Conventionally, a large number of allergenic proteins from Malassezia have been reported to be contained in such antigen extracts, including 87, 76, 67, 45, 37, 28, 25, 14, 13 kDa IgE-binding proteins, which are detected by immunoblotting using IgE antibodies in sera of patients after a crude extract from a Malassezia fungus is separated by SDS-polyacrylamide gel electrophoresis (PAGE) (Siv Johansson et al., Acta Derm. Venereol., 71, 11-16, 1991; E. Jensen-Jarolim et al., J. Allergy Clin. Immunol., 89, 44-51, 1992; Zargari et al., Allergy, 49, 50-56, 1994). Thus, since the proteins produced by the Malassezia fungi are beyond a wide variety of proteins, simple separation by SDS-PAGE alone is unsatisfactory, and it cannot be thought that a single protein band in SDS-PAGE which is conventionally reported represents a homogenous protein. In other words, because a plurality of proteins sharing the same protein band in SDS-PAGE are usually present, an IgE-binding protein, even if a single protein band is shown, must be separated from many other proteins contained in the band, which in turn necessitates combining with another effective separation method. Furthermore, in order to be useful for a diagnostic or therapeutic purpose, it is necessary to isolate an antigenic protein and clarify its antigenicity using a number of sera from patients, to identify it as the major allergen, and to establish a method for producing it for supplying the desired produce with demonstrated protein chemical quality. For these reasons, a homogenous and single antigenic protein must be isolated by repeating separation by various chromatographies and assay of the antigen activity. The protein finally obtained needs to be confirmed as having homogeneity in ion exchange chromatography and homogeneity in isoelectric electrophoresis, as well as that in SDS-PAGE.

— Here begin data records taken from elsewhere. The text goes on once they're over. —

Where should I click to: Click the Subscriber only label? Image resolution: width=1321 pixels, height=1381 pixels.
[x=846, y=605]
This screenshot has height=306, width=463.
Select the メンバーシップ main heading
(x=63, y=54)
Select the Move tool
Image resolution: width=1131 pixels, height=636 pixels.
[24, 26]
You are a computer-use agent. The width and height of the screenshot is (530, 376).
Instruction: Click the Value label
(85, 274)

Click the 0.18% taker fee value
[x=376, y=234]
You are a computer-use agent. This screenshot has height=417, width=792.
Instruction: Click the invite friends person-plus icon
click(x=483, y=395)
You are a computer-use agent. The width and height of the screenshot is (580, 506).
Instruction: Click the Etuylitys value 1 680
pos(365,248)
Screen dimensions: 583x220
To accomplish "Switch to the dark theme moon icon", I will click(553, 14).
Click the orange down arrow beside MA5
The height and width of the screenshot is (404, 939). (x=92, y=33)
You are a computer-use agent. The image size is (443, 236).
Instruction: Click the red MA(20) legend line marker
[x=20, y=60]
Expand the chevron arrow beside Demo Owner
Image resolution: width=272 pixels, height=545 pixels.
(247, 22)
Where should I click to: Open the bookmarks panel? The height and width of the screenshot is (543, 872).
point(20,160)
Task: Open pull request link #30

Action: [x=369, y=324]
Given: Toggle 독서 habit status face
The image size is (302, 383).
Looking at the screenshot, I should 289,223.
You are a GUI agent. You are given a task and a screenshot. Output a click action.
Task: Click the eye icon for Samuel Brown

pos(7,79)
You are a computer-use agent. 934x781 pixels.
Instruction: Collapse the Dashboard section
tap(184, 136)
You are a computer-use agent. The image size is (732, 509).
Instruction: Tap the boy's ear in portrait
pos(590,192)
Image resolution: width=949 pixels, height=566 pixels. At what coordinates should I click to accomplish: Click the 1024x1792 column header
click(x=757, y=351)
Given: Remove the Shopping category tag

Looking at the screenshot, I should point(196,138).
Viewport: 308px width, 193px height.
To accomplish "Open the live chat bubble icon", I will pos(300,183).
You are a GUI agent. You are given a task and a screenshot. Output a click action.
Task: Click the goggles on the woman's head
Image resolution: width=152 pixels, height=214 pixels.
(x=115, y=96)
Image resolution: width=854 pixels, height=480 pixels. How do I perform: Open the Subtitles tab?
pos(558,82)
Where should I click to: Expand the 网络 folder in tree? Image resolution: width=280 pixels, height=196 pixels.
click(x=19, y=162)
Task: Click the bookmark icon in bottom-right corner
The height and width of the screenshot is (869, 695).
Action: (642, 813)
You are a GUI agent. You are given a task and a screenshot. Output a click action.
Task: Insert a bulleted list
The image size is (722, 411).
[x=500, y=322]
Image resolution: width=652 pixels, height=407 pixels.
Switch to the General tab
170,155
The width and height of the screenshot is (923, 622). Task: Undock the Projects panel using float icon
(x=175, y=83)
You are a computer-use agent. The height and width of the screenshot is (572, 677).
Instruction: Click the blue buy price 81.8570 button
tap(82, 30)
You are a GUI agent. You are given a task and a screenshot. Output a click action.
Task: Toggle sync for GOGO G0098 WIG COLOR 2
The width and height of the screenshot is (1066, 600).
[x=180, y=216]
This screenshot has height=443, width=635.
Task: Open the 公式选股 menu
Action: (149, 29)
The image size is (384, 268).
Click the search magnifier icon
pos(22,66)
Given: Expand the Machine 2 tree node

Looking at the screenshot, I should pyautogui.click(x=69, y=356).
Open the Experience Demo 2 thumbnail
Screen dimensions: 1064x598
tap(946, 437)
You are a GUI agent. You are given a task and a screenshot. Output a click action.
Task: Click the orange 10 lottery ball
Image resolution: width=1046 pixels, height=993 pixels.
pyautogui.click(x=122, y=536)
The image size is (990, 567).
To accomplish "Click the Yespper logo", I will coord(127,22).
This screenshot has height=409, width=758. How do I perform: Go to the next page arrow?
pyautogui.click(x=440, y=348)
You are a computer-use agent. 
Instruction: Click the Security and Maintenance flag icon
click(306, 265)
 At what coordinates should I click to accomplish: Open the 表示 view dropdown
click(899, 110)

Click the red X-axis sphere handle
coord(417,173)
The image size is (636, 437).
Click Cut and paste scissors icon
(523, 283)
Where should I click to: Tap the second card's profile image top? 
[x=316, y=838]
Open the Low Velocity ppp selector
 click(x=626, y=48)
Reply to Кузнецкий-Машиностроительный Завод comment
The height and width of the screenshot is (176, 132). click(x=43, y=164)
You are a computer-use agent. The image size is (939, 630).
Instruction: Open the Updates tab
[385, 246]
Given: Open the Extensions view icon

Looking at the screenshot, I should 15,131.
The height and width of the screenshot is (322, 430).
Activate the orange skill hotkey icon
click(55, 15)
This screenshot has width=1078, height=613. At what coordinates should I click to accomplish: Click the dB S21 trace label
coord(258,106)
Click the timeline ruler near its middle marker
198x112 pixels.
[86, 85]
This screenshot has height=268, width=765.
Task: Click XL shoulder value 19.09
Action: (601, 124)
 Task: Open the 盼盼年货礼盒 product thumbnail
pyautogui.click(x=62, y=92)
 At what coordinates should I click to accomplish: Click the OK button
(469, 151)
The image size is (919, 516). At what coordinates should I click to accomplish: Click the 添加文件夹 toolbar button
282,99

According to the above-mentioned various reports, however, such substances observed in SDS-PAGE are dealt with as if they each represent a single IgE-binding protein. Actually, however, no one have yet been successful to isolate and purify them, and there have never been discussed on the identity of the band as a mixture of many mutually unrelated proteins. Accordingly, as a matter of course, no attempts have been yet made to isolate IgE-binding proteins from the complicated mixture and confirm the antigenicity thereof as isolated proteins using sera of patients with allergy. Further, no reports have been yet made regarding the properties of protein chemistry or amino acid sequences thereof. For this reason, it remains unknown as to the mutual identity or relevancy (for example, one is a decomposition product by protease of the other protein), and other aspects of IgE-binding proteins discussed in the above reports.
Even though the Malassezia fungi have been remarked as causative microorganisms for allergoses, including atopic dermatitis, as described above, no one have yet succeeded in isolating and purifying an IgE-binding protein from a crude extract comprising a complicated protein mixture. As a matter of course, the antigenicity of such an isolated protein has not been confirmed using sera of patients with allergy. Moreover, there have been no reports of the properties of protein chemistry or amino acid sequences thereof, and there are no reported cases on isolation of the gene encoding the above protein.